Up to 30,000 people contracted HIV and hepatitis C in the 1970s and 80s after being given blood treatments or transfusions on the NHS.
Thousands have since died.
Sir John later apologised for his choice of language.
He said: "I obviously caused offence inadvertently this morning when I referred to the fact that it was awful that people had been fed infected blood and I referred to it as sheer bad luck.
"I can only say to people it wasn't intended to be offensive. I was seeking to express the fact that I was concerned about what happened.
"It was intended simply to say that it was a random matter and I perhaps expressed it injudiciously."
He appeared before the inquiry to answer questions about the government's actions, including decisions on financial assistance for those affected by the contaminated blood incident.
The public inquiry into the scandal, chaired by former judge Sir Brian Langstaff, started taking evidence in April 2019 with hearings in Belfast, Leeds, Cardiff, Edinburgh and London. It is expected to publish its final report in mid-2023.
Questions have been asked about what the government knew about the risks of the blood treatments, and whether patients were given sufficient warning.
'Worst treatment disaster'
It has been called the biggest treatment disaster in NHS history and was the result of a new treatment intended to make lives better.
Factor VIII was a therapy designed to help blood clot. It was imported from the United States where it was distilled from the pooled blood of thousands of individuals, including prisoners, who were often paid to donate.
People with haemophilia, including many young children, were infected, along with others who were given blood transfusions after surgery.
Dame Anita Roddick, the founder of the Body Shop chain and human rights activist, contracted hepatitis C in 1971 after being given blood during childbirth. She died in 2007 of a brain haemorrhage linked to the disease.
Campaigners say those infected decades ago are now dying at the rate of one every four days as a result.
The UK-wide inquiry was launched after years of campaigning by victims, who claim the risks were never explained and that the scandal was covered up.
Sir John Major did not hold a position in government in the 1970s or early 1980s when most of those infected were treated with contaminated blood products.
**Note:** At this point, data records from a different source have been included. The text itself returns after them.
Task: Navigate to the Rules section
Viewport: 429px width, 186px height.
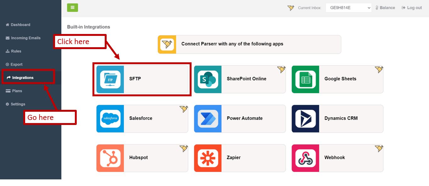Action: pyautogui.click(x=17, y=51)
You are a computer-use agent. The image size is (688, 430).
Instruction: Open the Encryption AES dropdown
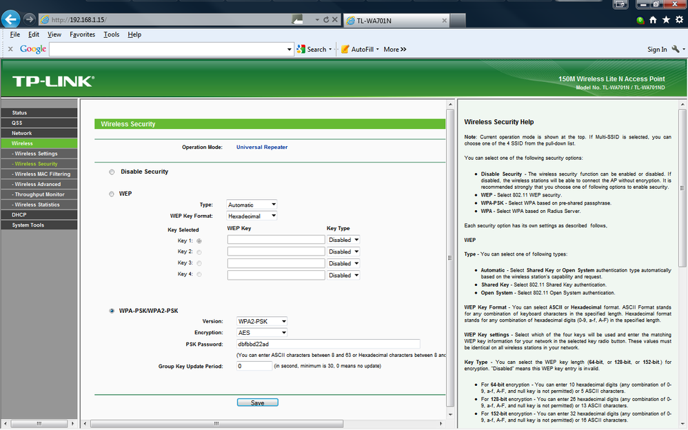pyautogui.click(x=262, y=333)
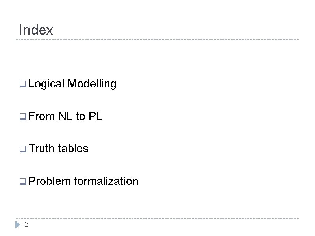
Task: Click the square bullet beside Problem formalization
Action: tap(23, 181)
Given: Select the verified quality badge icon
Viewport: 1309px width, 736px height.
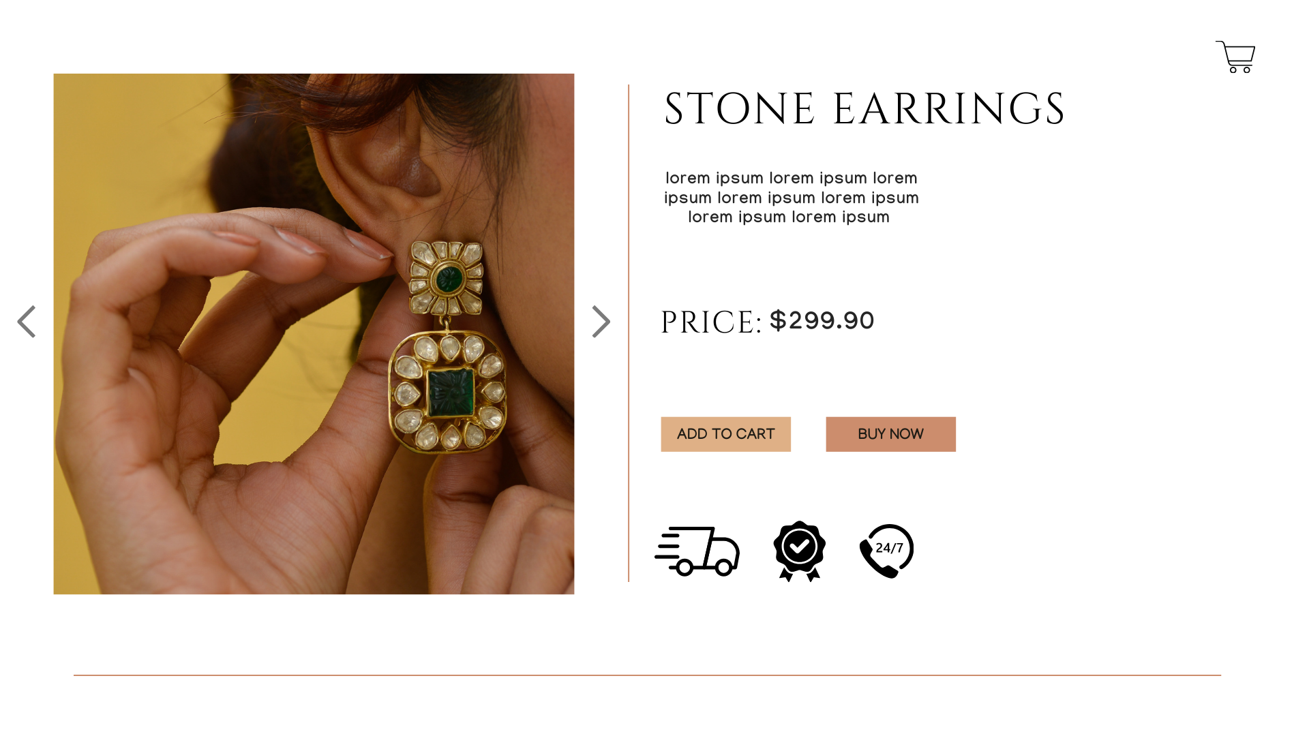Looking at the screenshot, I should pos(800,551).
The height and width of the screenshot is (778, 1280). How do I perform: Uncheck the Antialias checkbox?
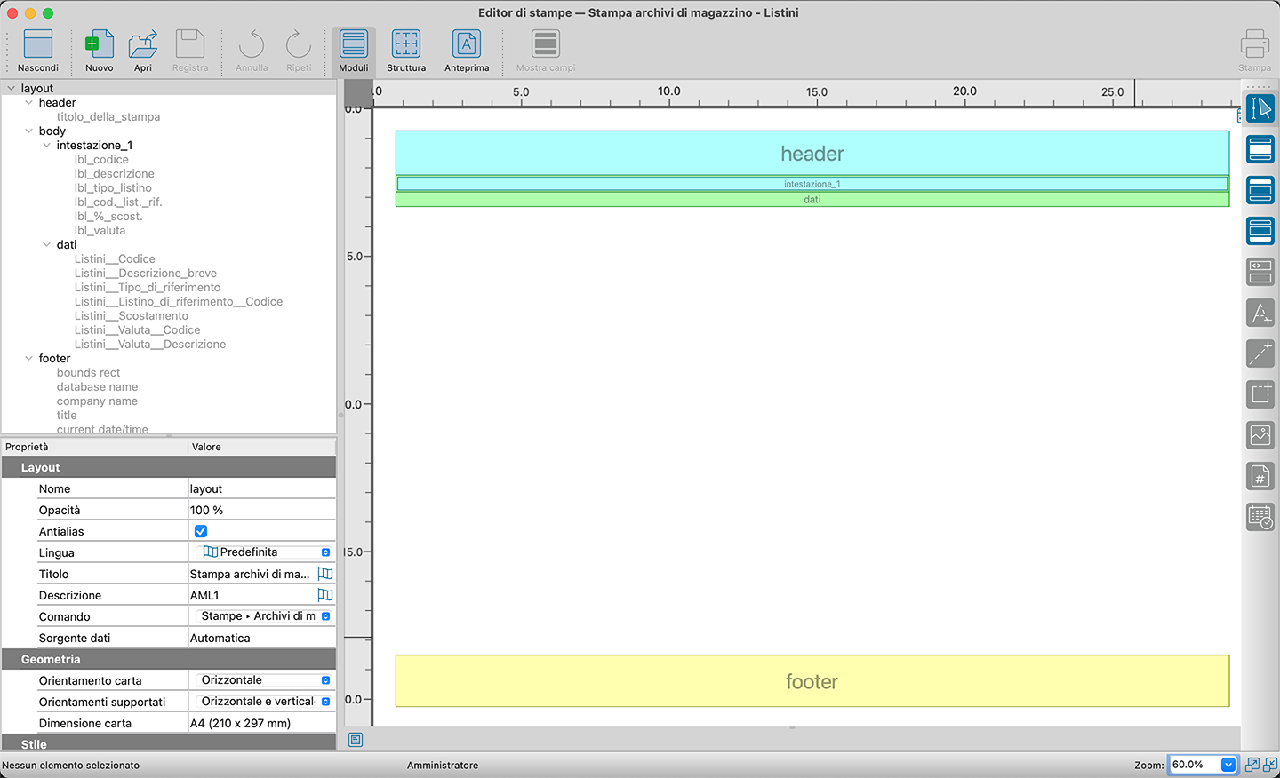tap(201, 531)

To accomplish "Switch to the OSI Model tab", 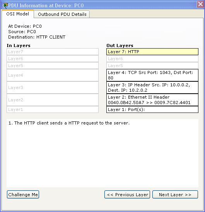I will (18, 14).
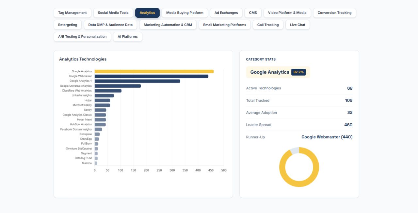Select Data DMP & Audience Data tab
Image resolution: width=418 pixels, height=213 pixels.
point(110,25)
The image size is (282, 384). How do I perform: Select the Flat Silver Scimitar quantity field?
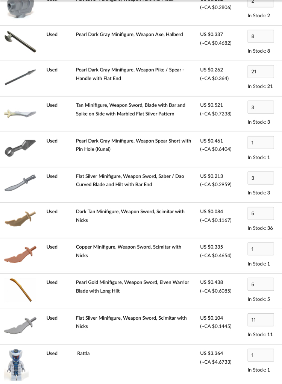click(261, 320)
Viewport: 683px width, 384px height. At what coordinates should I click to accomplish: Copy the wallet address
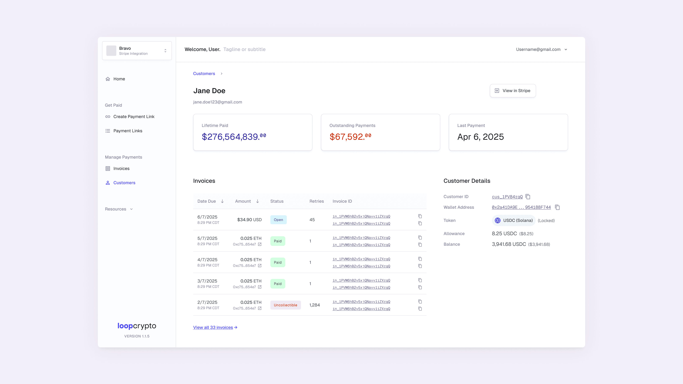(557, 207)
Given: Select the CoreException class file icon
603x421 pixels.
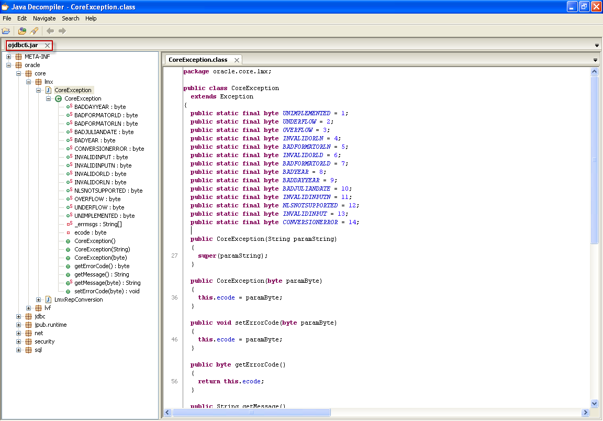Looking at the screenshot, I should click(x=49, y=90).
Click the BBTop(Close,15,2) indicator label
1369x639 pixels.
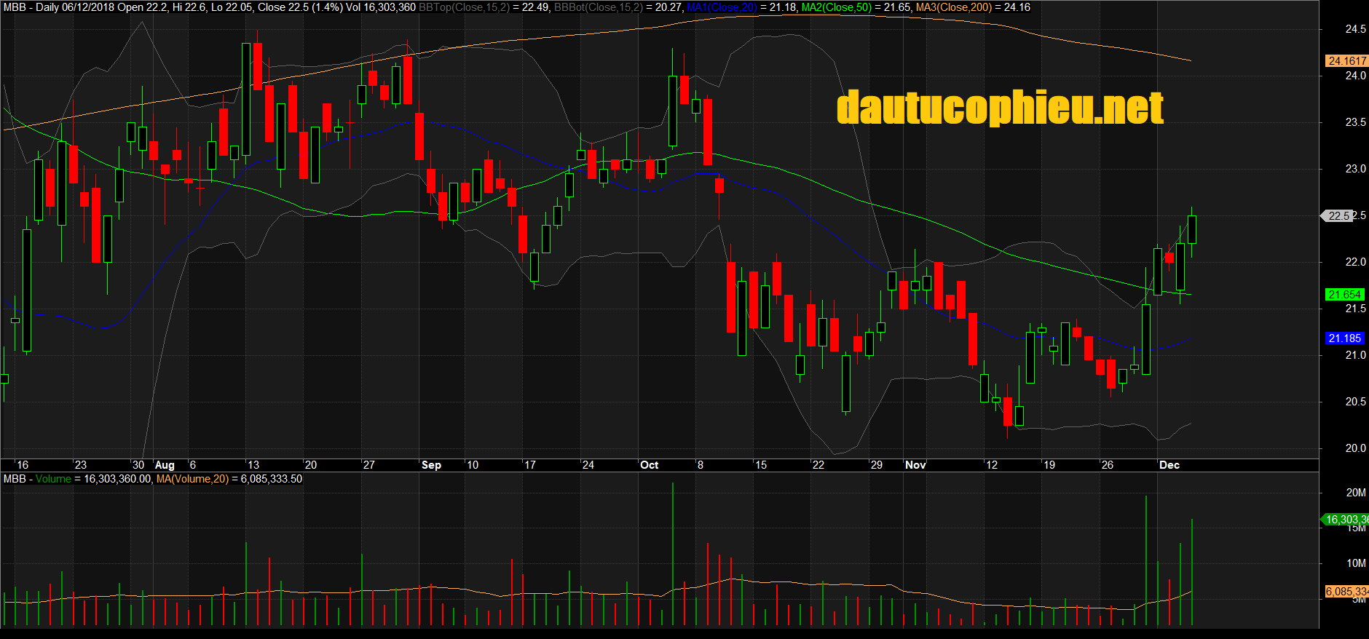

But he did hold senior positions, including as Chancellor and PM, when financial support for the families affected were being discussed in the late 80s and early 90s.
Des Collins from Collins Solicitors, which represents some of the people affected by the contaminated blood scandal, said: "Apart from his 'bad luck' gaffe, Sir John was actually not without sympathy for victims this morning. Yet his evidence was as measured as you would expect."